Faites de ce tableau un rituel avant de vous élancer vers Makinoto. Plus les paysages de haute altitude sont grandioses, plus son environnement exige de votre part prudence et respect. Une fois la préparation terminée, le reste appartient à vos jambes et à ce toit de Kyushu qui n’attend que de vous impressionner. Je vous souhaite de rouler en paix, et lorsque vous atteindrez le point culminant, de pouvoir contempler longuement et profondément cette immensité de hauts plateaux, et de la graver dans votre cœur.
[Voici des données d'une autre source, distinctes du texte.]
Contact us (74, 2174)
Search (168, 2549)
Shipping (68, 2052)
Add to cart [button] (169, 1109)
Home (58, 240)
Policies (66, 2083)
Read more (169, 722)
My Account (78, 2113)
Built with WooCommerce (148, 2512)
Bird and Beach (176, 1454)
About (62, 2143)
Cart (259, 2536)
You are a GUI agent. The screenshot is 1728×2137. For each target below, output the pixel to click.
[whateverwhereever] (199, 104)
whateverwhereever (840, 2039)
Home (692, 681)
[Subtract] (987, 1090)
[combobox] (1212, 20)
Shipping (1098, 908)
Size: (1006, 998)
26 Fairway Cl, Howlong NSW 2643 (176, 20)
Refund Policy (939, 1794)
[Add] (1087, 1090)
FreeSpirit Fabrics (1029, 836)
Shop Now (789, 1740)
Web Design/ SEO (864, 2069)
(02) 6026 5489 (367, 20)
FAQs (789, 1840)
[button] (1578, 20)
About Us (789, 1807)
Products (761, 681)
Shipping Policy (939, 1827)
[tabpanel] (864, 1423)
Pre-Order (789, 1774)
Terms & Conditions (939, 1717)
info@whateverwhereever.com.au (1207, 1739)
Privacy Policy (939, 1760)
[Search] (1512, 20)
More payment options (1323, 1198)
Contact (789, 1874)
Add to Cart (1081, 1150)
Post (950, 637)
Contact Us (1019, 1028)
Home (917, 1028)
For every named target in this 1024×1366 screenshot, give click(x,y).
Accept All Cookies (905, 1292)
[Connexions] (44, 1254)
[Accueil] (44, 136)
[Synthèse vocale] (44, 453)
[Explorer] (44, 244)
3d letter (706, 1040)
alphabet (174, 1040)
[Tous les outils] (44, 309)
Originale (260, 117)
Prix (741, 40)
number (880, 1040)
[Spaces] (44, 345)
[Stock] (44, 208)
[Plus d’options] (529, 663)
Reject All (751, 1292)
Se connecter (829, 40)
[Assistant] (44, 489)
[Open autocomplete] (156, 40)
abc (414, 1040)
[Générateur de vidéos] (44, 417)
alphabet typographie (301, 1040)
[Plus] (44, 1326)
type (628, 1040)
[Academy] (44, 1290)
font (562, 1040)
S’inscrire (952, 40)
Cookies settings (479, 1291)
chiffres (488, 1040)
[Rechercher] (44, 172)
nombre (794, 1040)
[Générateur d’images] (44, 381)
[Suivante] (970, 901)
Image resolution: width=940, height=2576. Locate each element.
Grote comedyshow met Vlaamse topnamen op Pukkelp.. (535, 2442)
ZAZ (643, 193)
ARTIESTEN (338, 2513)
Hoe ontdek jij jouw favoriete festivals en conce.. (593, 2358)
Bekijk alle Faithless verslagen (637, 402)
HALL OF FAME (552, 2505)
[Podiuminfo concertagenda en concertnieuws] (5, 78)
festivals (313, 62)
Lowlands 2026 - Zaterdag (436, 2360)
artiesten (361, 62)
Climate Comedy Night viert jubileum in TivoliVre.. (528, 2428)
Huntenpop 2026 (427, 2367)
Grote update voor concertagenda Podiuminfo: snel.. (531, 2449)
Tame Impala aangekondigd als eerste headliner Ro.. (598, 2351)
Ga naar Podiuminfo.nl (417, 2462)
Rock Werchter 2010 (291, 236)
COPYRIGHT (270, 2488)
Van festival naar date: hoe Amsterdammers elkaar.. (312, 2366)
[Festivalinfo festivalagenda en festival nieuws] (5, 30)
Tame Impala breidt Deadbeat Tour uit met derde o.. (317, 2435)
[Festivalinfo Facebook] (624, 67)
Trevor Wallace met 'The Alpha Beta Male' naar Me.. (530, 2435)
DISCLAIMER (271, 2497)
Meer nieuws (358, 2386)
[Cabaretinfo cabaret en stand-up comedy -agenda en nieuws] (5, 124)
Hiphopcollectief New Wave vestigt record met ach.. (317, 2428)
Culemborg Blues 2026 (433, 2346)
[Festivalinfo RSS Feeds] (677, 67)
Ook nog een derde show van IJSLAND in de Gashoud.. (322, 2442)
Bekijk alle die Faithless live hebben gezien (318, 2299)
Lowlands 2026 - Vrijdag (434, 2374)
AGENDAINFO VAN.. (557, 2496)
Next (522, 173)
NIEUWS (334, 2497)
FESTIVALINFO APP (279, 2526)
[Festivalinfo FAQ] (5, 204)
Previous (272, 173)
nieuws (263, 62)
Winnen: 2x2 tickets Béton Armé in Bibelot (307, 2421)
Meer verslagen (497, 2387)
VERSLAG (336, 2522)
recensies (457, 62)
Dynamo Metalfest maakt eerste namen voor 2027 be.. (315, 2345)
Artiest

Pour finir, un détail sur la pratique du vélo en haute altitude : la récupération et les étirements après la descente. Après avoir gravi un col d’altitude et effectué une longue descente, votre corps a subi à la fois la fatigue de l’effort et le stress de l’altitude et du froid. Une fois redescendu en plaine, ne vous arrêtez pas immédiatement. Pédalez doucement pendant dix minutes avec le braquet le plus léger et une intensité très faible, pour laisser votre fréquence cardiaque et votre circulation sanguine redescendre en douceur, et permettre à votre corps de se détendre progressivement de la tension de l’altitude. De retour à votre hébergement, prenez des glucides et des protéines, faites des étirements modérés et dormez suffisamment pour permettre une récupération complète. Si vous devez poursuivre votre épopée sur la route des montagnes de Kyushu le lendemain, ce travail de récupération est indispensable — il déterminera si vous pourrez repartir le lendemain, l’esprit clair et dispos, pour continuer à poursuivre les paysages grandioses du toit de Kyushu. Prenez soin de votre corps, et il vous accompagnera pour contempler ces hauts plateaux plus longtemps et plus loin.